As an explosives ordnance disposal tech, he unearthed and destroyed countless improvised bombs aimed at killing U.S. forces or their allies. In 2004, he was grazed by a bullet, thrown from a heavy-duty truck during a firefight and returned to combat even after being shipped home for his injuries.
Then, years later, Fleming started forgetting things. He had trouble organizing ideas. Tasks he'd been doing routinely were suddenly confounding, and pressure from his commanders at his new unit at Joint Expeditionary Base Little Creek exacerbated his confusion.
In the span of four months at Explosive Ordnance Disposal Mobile Unit 2 in 2013, Fleming's 13-year career unraveled.
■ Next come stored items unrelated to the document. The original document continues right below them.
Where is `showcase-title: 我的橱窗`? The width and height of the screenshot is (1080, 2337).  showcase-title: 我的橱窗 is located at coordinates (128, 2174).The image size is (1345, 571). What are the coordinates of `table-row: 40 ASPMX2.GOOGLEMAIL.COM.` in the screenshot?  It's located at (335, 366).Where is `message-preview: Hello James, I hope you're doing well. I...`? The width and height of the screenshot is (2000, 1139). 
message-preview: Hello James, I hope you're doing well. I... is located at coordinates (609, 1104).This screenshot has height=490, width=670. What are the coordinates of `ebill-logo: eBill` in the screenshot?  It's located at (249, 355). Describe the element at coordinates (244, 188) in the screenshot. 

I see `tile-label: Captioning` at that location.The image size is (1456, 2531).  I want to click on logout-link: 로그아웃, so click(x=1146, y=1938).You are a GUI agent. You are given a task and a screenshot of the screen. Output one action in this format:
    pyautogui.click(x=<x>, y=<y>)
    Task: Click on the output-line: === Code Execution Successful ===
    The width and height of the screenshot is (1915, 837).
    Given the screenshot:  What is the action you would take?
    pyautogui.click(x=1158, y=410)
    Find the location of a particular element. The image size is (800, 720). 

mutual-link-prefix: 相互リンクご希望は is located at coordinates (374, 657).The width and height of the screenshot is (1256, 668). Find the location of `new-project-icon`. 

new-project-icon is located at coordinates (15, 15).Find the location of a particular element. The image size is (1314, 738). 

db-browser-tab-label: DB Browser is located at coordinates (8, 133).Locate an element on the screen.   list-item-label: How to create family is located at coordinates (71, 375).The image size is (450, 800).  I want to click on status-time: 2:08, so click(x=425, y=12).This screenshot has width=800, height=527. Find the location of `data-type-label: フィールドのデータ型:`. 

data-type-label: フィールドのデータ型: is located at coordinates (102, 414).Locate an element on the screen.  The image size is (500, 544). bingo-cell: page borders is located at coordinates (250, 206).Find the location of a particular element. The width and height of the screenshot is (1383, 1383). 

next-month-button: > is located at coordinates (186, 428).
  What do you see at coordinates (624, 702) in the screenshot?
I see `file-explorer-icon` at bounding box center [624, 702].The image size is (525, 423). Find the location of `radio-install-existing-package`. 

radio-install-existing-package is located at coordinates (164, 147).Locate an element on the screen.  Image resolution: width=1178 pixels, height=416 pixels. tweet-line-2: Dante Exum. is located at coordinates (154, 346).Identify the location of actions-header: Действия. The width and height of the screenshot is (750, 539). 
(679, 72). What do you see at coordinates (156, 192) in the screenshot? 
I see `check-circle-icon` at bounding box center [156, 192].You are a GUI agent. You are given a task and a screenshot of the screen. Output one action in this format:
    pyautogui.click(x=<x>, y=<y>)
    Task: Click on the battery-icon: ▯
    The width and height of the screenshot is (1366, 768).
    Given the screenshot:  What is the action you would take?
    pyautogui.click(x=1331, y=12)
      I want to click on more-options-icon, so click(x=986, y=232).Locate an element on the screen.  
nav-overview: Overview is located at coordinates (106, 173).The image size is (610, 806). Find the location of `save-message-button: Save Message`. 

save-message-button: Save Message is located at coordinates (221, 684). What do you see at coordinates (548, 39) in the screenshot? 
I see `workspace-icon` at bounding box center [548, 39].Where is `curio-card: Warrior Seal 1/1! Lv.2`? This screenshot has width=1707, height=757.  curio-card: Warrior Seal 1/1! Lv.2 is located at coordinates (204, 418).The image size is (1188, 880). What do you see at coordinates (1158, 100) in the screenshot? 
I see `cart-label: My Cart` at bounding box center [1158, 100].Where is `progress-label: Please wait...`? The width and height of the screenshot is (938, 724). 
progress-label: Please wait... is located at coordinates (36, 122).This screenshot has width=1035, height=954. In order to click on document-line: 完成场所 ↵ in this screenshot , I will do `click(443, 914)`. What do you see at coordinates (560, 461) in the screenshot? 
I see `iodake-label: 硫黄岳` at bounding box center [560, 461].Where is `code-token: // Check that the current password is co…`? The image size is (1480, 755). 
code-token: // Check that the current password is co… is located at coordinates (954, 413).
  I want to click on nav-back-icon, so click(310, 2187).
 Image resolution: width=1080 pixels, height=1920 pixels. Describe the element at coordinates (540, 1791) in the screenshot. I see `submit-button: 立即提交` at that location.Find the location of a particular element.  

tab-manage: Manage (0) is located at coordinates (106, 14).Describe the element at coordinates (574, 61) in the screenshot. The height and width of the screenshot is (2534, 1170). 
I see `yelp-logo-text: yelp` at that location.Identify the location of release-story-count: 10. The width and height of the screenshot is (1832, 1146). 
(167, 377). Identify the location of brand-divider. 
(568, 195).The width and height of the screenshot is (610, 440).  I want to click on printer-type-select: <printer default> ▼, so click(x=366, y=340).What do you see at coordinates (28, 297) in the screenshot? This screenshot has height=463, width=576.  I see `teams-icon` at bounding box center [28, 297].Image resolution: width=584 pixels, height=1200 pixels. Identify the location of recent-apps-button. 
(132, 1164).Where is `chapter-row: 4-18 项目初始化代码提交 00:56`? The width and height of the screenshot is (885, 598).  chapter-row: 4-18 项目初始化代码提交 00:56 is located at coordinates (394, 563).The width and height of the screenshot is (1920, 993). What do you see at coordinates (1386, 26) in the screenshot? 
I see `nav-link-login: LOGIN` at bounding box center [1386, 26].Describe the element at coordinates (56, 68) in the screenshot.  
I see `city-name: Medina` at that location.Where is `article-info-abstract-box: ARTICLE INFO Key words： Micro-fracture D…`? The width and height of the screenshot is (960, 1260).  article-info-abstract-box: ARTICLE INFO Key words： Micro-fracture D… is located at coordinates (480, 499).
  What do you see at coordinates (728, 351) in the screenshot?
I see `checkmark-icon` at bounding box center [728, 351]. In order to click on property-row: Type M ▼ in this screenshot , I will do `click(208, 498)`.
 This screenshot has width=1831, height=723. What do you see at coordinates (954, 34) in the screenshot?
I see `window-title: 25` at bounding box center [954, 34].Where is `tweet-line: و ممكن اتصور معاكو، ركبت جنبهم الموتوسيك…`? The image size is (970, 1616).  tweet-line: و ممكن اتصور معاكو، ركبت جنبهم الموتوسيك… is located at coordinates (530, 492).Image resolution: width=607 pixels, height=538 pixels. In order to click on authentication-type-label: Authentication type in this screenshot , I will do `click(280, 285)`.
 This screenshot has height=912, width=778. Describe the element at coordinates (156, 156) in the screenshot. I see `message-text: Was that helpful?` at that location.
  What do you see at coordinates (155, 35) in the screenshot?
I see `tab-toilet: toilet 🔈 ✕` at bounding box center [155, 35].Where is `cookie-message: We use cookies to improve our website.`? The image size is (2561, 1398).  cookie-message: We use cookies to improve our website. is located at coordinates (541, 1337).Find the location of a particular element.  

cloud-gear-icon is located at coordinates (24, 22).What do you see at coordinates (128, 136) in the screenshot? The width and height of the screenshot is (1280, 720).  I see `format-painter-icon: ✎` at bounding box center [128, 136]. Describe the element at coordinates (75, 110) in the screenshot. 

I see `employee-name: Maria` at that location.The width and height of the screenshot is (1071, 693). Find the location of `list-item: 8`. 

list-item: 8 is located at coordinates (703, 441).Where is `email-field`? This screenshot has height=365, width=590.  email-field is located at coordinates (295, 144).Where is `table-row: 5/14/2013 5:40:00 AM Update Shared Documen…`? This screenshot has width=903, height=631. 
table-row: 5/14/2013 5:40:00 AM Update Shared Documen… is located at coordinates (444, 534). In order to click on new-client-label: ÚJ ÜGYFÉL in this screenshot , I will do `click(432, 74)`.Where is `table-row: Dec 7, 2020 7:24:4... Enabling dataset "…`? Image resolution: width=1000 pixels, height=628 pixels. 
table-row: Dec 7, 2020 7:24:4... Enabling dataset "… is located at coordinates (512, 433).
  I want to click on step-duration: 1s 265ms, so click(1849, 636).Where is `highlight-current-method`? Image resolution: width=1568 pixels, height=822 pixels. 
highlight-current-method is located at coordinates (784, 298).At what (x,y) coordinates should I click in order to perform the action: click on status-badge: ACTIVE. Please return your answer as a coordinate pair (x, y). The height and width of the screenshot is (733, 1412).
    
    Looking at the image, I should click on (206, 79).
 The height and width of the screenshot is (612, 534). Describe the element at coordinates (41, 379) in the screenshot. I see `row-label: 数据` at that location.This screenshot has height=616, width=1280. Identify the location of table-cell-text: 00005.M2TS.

He received bad evaluations for failing to complete tasks -- the final one stated his performance "demonstrated a lack of loyalty to the mission" -- and had a pending promotion stopped. He was removed from two jobs.
In the coming months, Fleming was diagnosed with mild traumatic brain injury and later, with post-traumatic stress disorder. The TBI apparently stemmed from the truck rollover in Iraq nine years earlier. His medical records, which he shared with The Virginian-Pilot, state that the 2004 injury was compounded by repeated blasts over the years. The findings would be confirmed by other TBI and mental health experts.